Ware was swept through the porch wall and rode and swam with the porch door. He found his wife in the mud and water clear of the trailer. She had serious injuries, with pieces of wood embedded in her body, a fractured ankle and an injured shoulder. She was airlifted out of Whittier the next afternoon on the first flight out and eventually evacuated to Seattle where she recovered. Her baby was found alive in a snow bank but died shortly afterwards.” (Courtesy of Norton & Haas ca. 1970).

All up and down the Whittier waterfront the destruction was complete. Two Brothers Lumber Co. suffered the same fate of the Columbia mill. The plant at the head of the Canal was reduced to rubble leaving only the steel “wigwam” burner still standing. The conveyer used to deliver the scrap wood into the burner was driven by the force of the waves clear through the steel structure. The tsunami flipped and flung a large forklift onto its back with a length of 2x6 lumber piercing the rubber of a heavy ply tire.

The Whittier Creek bridge, docks and Union Oil tank farm also suffered destruction. One of the dock towers crashed into the water, sections of the wharf disappeared and the railroad marshalling yards were torn up and covered with debris.

The railroad depot took a heavy hit from one of the killer waves caving in one end of the building. The large Union Oil tank farm, consisting of 13 huge fuel storage tanks and a dock facility was demolished. The tanks held 9.5 million gallons of gasoline, diesel fuel, aviation gas and kerosene.

The tsunamis' ruptured the giant tanks and a spark from the boiler house set the entire tank farm ablaze. Fire and explosions sent huge black billowing smoke clouds thousands of feet up into gray sky. Union Oil families living across the street from the tank farm had to run for their lives to higher ground. The fire burned for three days.

Electric power was knocked out plunging Whittier into darkness. As the snow softly fell, the ground continued to tremble. The massive fire from the tank farm roared away into the night. Communications were down. Avalanches, destroyed roads, bridges and rail lines completely sealed Whittier from the outside world.

Initially dazed, the residents quickly rallied into an emergency mode to bring systems back on line, assess the damage and to look for the missing. Within six hours they had the power back on. Fortunately beyond the catastrophic damage on the waterfront, the main buildings of Whittier suffered only light to moderate damage. This was due in part to the bedrock foundation upon which the community of Whittier sits. The stout construction of the military buildings that make up most of the town protected the majority of the inhabitants from one on the largest earthquakes on record.
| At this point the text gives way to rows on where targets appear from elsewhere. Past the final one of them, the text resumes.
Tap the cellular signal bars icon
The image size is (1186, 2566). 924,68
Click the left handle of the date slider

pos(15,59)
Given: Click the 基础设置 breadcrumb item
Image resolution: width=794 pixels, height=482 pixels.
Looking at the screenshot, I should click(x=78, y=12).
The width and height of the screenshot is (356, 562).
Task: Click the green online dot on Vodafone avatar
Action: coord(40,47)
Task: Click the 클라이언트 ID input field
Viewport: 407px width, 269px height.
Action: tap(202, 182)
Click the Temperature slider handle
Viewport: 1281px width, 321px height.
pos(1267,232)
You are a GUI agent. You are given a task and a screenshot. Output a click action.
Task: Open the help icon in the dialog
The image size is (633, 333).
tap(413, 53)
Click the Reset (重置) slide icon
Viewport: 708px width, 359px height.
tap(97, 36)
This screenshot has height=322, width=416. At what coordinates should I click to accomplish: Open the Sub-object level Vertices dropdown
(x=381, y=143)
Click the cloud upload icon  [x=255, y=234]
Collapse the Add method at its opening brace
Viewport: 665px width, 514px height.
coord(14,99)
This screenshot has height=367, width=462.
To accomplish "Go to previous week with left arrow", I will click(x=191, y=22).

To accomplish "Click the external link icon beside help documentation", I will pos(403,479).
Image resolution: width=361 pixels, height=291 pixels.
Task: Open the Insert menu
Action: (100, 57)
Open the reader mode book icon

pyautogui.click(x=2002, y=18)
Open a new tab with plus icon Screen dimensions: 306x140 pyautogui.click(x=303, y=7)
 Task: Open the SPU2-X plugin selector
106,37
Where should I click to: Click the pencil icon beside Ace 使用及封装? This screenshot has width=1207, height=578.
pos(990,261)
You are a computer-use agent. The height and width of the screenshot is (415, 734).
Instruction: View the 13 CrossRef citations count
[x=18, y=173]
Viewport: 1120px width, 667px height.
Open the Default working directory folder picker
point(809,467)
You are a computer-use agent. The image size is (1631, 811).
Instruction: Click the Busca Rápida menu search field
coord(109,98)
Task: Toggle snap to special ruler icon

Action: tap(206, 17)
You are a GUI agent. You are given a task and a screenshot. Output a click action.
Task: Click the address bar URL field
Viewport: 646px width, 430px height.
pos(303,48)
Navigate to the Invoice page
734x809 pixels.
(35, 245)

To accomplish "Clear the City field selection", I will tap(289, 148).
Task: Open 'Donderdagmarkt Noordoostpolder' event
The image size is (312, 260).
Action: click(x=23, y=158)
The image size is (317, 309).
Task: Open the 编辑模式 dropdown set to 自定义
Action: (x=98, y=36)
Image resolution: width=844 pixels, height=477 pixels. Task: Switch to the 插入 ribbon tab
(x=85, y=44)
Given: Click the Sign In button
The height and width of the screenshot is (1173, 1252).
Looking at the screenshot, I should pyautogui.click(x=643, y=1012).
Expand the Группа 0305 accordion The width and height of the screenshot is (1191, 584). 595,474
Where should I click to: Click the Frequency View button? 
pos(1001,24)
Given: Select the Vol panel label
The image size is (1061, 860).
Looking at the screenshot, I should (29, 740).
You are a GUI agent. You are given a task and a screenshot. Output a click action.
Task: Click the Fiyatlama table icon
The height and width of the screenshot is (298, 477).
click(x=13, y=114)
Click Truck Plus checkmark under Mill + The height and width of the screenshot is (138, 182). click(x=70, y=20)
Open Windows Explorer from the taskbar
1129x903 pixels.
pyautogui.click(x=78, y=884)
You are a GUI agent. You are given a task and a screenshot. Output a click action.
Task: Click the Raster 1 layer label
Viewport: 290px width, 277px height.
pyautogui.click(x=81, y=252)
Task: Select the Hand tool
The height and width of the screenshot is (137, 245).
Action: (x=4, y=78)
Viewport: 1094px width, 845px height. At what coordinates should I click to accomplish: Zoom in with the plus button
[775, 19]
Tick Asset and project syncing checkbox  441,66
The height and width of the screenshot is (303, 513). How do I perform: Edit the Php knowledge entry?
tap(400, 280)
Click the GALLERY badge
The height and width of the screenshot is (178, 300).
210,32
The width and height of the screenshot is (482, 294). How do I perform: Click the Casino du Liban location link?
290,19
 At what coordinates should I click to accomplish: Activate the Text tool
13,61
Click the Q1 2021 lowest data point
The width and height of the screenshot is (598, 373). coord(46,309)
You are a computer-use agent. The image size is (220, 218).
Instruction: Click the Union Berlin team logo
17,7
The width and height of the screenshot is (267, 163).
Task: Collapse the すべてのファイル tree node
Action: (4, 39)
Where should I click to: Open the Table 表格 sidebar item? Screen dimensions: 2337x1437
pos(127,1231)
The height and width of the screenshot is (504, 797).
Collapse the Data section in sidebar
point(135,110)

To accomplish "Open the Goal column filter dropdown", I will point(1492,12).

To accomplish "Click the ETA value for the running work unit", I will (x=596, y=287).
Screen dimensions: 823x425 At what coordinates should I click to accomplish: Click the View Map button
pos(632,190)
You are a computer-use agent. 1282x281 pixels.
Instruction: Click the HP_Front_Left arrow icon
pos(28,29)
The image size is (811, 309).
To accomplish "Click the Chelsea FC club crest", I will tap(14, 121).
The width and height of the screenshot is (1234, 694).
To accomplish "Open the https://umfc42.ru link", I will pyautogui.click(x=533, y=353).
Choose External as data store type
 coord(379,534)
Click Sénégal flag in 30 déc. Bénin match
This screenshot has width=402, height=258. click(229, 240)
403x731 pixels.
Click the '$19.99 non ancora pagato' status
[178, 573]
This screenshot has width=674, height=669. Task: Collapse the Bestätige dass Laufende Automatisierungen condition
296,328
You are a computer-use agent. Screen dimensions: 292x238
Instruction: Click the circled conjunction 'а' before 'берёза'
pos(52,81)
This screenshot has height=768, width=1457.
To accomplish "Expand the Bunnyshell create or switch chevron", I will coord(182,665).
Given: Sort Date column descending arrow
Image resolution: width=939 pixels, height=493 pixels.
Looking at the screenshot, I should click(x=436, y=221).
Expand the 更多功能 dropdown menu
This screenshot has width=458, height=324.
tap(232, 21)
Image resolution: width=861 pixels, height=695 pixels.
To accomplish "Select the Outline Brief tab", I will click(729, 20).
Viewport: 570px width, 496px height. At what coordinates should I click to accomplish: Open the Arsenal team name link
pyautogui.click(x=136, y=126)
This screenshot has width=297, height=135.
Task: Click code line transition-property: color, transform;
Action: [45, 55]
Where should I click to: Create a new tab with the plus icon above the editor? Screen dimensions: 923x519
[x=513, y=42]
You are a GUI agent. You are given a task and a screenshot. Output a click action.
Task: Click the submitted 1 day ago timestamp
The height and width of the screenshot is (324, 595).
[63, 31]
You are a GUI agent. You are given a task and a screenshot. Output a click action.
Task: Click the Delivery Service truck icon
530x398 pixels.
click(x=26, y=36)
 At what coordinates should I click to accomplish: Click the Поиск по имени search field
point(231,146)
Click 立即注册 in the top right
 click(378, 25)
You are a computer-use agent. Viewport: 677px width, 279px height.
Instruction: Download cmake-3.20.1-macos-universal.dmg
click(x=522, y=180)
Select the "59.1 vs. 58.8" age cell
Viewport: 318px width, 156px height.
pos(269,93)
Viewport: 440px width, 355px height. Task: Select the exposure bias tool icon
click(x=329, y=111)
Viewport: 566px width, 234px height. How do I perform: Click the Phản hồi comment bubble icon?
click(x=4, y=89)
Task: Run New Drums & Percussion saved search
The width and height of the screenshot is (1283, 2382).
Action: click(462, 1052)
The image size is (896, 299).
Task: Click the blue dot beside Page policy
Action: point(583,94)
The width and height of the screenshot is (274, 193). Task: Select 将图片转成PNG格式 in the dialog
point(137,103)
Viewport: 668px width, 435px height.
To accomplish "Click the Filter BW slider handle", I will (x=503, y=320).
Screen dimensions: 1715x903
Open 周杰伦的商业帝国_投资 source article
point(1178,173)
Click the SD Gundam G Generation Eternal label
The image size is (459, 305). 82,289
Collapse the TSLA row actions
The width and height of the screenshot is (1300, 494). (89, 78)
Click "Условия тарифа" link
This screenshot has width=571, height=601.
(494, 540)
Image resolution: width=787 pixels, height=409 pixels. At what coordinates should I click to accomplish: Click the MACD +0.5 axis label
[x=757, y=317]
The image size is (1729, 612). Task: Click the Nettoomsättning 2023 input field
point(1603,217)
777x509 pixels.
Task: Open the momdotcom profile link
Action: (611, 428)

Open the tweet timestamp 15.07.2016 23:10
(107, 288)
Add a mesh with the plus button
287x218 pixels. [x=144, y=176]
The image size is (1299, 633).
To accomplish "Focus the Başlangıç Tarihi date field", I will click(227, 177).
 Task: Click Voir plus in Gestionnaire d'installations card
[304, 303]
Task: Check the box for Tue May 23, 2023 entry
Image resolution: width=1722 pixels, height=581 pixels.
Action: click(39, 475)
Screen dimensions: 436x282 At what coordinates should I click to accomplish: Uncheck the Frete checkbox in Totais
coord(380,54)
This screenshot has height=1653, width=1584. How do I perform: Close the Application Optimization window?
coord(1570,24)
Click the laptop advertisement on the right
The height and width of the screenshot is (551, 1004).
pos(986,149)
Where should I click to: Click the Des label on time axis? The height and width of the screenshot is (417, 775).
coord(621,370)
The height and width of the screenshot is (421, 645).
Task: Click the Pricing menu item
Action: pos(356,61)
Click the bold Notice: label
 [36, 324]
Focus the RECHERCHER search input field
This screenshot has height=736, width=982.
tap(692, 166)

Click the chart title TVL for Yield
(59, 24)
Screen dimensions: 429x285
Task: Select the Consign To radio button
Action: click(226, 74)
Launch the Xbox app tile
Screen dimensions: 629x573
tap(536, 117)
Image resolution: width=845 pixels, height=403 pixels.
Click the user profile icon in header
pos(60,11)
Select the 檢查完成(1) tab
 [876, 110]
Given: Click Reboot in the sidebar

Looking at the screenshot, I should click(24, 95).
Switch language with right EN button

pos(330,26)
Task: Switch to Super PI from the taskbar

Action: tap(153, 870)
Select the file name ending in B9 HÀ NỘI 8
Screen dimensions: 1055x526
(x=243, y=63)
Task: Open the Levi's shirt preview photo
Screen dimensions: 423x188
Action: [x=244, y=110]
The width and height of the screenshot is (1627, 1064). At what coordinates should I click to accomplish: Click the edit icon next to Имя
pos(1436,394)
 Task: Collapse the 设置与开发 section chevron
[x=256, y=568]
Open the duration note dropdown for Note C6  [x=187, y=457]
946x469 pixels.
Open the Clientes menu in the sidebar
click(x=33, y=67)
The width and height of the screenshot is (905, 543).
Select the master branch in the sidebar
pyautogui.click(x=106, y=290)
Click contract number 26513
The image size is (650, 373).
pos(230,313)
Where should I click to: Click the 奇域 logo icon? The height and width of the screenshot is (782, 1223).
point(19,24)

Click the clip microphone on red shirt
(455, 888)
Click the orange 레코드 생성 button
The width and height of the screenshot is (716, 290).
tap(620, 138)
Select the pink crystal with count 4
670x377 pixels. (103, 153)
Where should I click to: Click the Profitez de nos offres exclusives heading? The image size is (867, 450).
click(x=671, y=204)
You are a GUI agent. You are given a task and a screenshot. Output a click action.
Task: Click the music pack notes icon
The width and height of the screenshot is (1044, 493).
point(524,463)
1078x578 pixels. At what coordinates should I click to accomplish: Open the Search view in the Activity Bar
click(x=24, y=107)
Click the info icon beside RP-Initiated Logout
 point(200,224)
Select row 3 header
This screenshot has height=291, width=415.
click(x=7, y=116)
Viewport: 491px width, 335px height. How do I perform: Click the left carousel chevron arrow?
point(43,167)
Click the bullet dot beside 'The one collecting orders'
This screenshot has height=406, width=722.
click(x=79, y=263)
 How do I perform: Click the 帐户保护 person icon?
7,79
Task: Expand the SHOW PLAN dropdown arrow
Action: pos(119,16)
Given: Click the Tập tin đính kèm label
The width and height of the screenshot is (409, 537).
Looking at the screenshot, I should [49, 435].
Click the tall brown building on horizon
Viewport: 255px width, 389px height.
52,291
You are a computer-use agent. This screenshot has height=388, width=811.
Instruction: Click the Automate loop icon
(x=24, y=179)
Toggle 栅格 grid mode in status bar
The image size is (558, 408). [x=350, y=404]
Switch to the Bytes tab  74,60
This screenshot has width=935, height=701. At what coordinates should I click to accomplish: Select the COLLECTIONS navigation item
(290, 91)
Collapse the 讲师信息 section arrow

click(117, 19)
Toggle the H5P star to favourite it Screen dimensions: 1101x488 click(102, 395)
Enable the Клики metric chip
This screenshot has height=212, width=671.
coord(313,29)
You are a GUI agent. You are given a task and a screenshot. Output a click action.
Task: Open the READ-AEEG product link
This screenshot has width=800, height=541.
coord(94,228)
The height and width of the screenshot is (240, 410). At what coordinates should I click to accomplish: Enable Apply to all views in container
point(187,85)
The next morning the US Army sent a twin engine “Iroquois” reconnaissance plane over Whittier to access the status of the little town. Down below were the billowing clouds of black smoke roiling up into the sky, little splinters of wood, mangled piles of equipment, buildings and logs. Begich Towers and the Buckner Building were still standing.

Soon the sound of U.S. Army's H-21 helicopters filled the air as the silver and red machines settled down on roads and open spaces. The Great Alaskan Earthquake was over; leaving but the massive cleanup and the mourning of the lost souls to be done.

Today one can still see twisted metal and other debris on the water's edge around Passage Canal, The Inn at Whittier Hotel sits where the Columbia Lumber Co. used to be. The evidence of March 27, 1964 may be fading into time, but the memory is never far away from the minds of the survivors.